The U.S. Court of Appeals for the Federal Circuit issued an important decision today, strengthening the law related to software patent eligibility under Section 101 of the Patent Act. Software technologies are at the center of our economy and playing a role in helping to transform industries in so many fields, including manufacturing, retail and health care. Recently, the federal courts have been grappling with the issue of which software innovations are eligible for protection under U.S. patent laws in the wake of the Alice v. CLS Bank decision. Today, in McRO (d.b.a. Planet Blue) v. Bandai Namco Games, the court issued a significant decision that gives us useful guidance for determining which software innovations qualify for protection and helping provide greater stability to the U.S. patent system, a foundation for our digital economy.

In short, the ruling today offered guidance in three key ways. First the court made clear that patent claims need to be considered as a whole, offering “We have previously cautioned that courts ‘must be careful to avoid oversimplifying the claims’ by looking at them generally and failing to account for the specific requirements of the claims.”

Second, the court emphasized that claims may be patent eligible if they represent a technological improvement. Per the opinion, “we therefore look to whether the claims in these patents focus on a specific means or method that improves the relevant technology or are instead directed to a result or effect that itself is the abstract idea …”

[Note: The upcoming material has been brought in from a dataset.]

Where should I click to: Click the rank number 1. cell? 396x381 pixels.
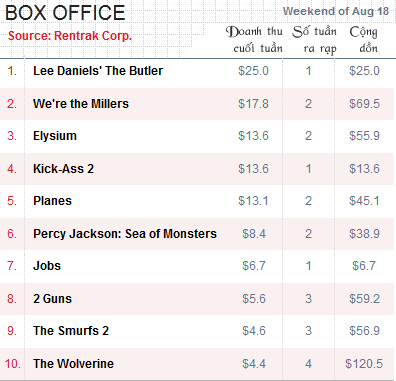pos(12,71)
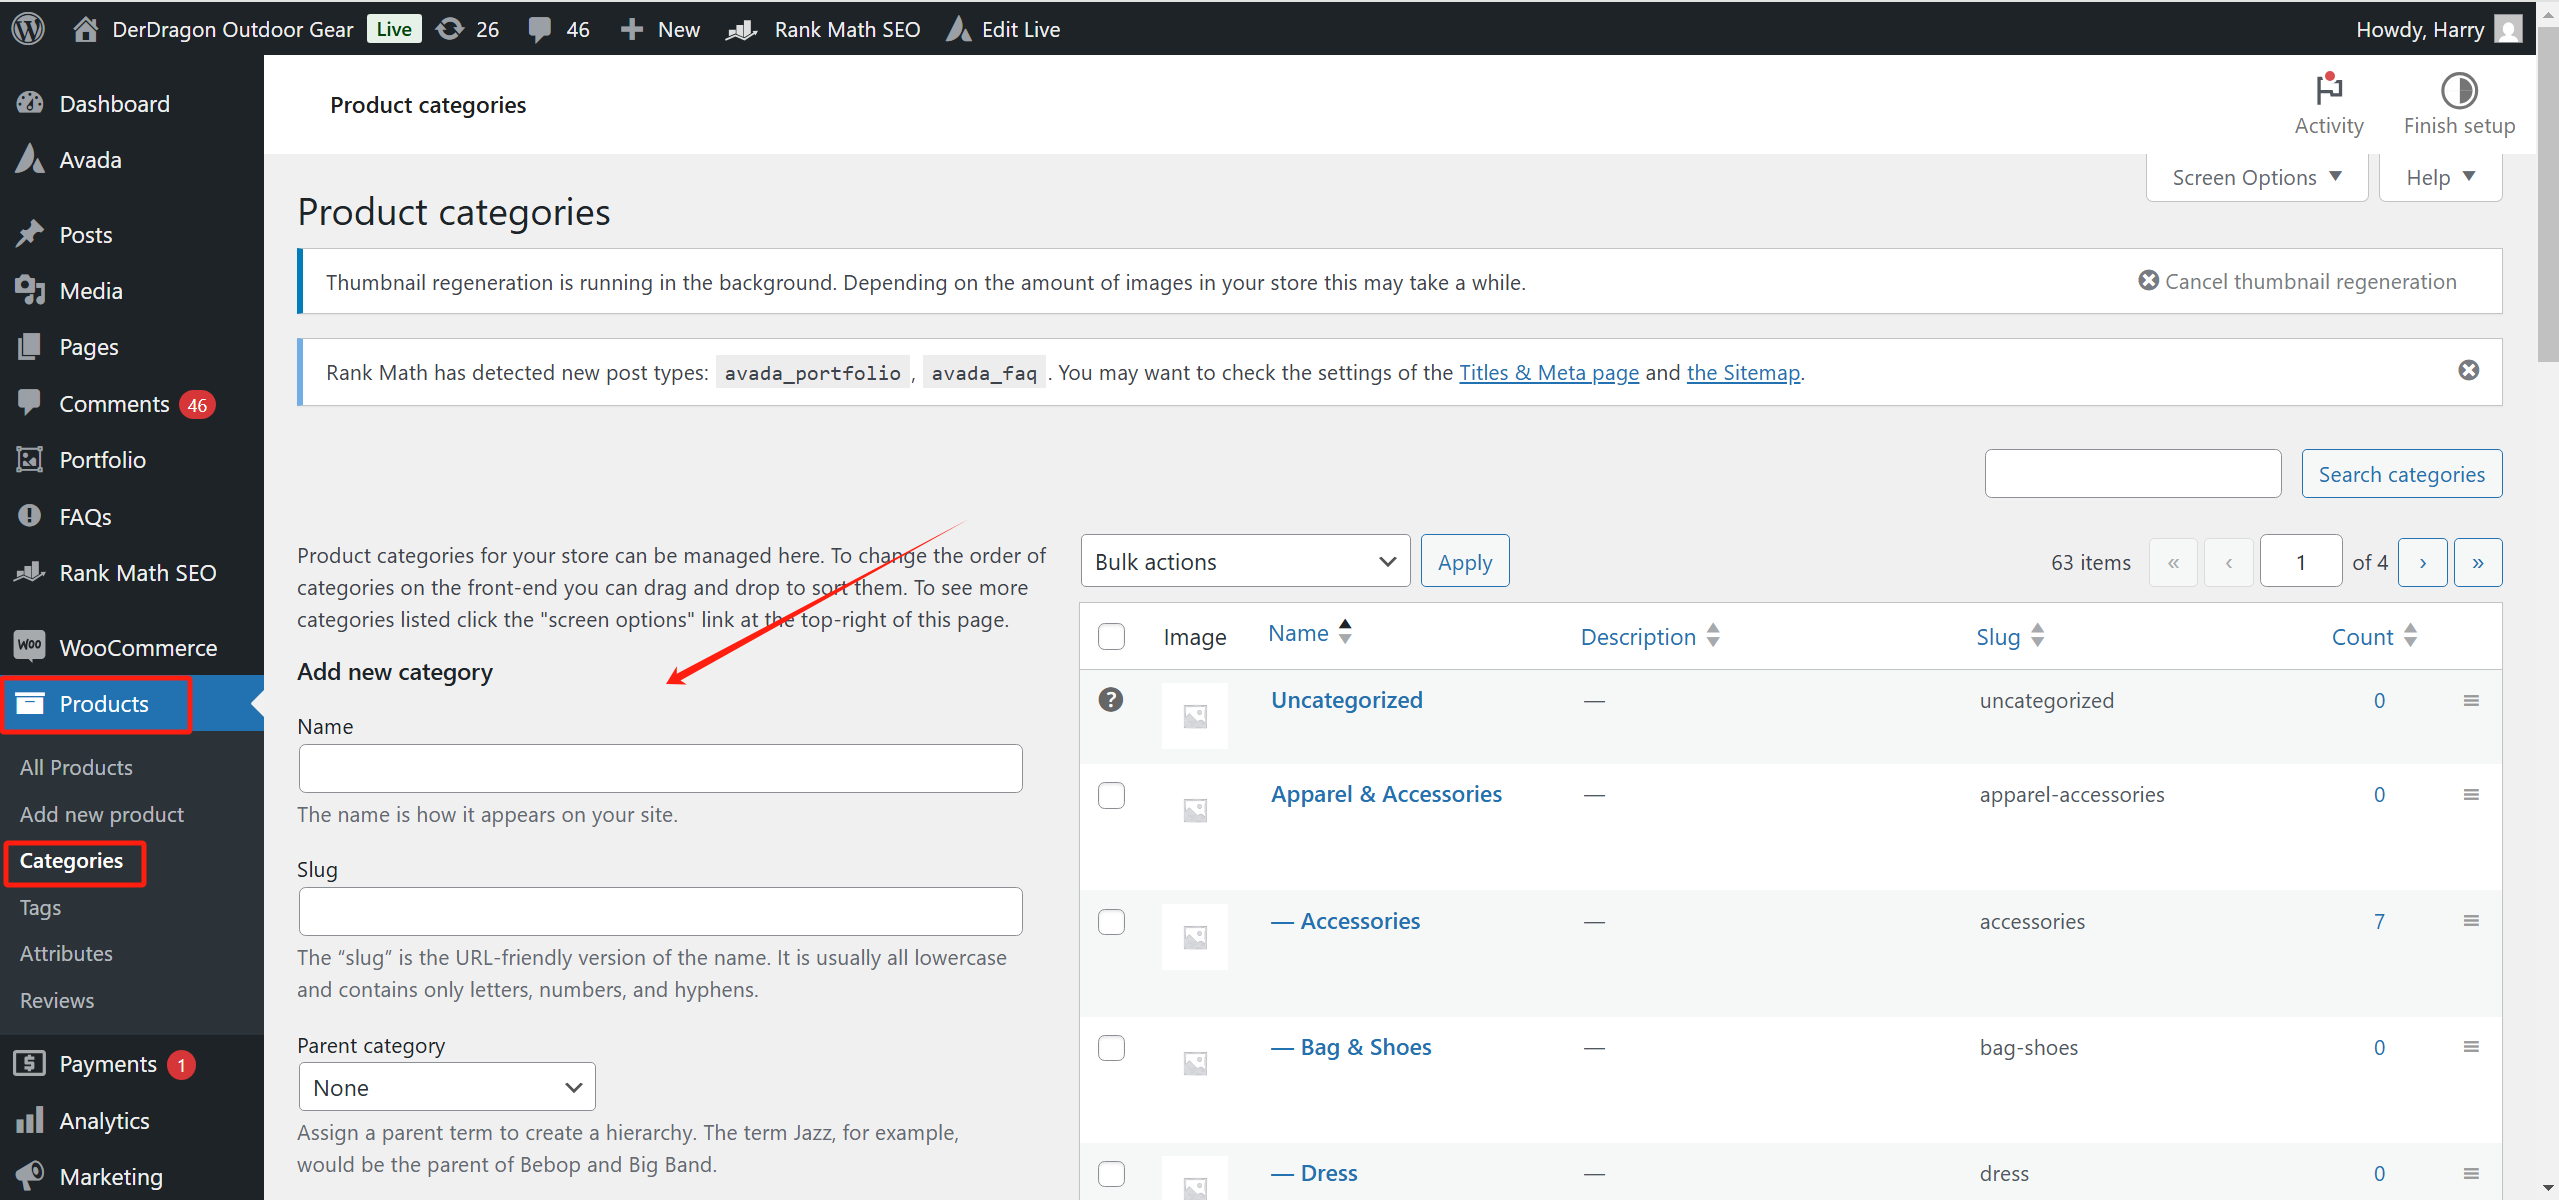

Third, the court made clear that data processing claims may be eligible even if they produce information rather than a physical product or result. In other words, today’s decision confirmed that there is no requirement of “tangibility.” As stated by the court, “While the result may not be tangible, there is nothing that requires a method “be tied to a machine or transform an article” to be patentable…. The concern underlying the exceptions to § 101 is not tangibility, but preemption.”

Of course, eligibility is only one aspect of patent protection, and whether the invention in this case is actually valid and infringed remains to be determined by lower courts, where important safeguards in the patent law may apply.

Overall, today’s major ruling will provide additional certainty to industries that generate more than $5 trillion in U.S. economic activity and 40 million American jobs.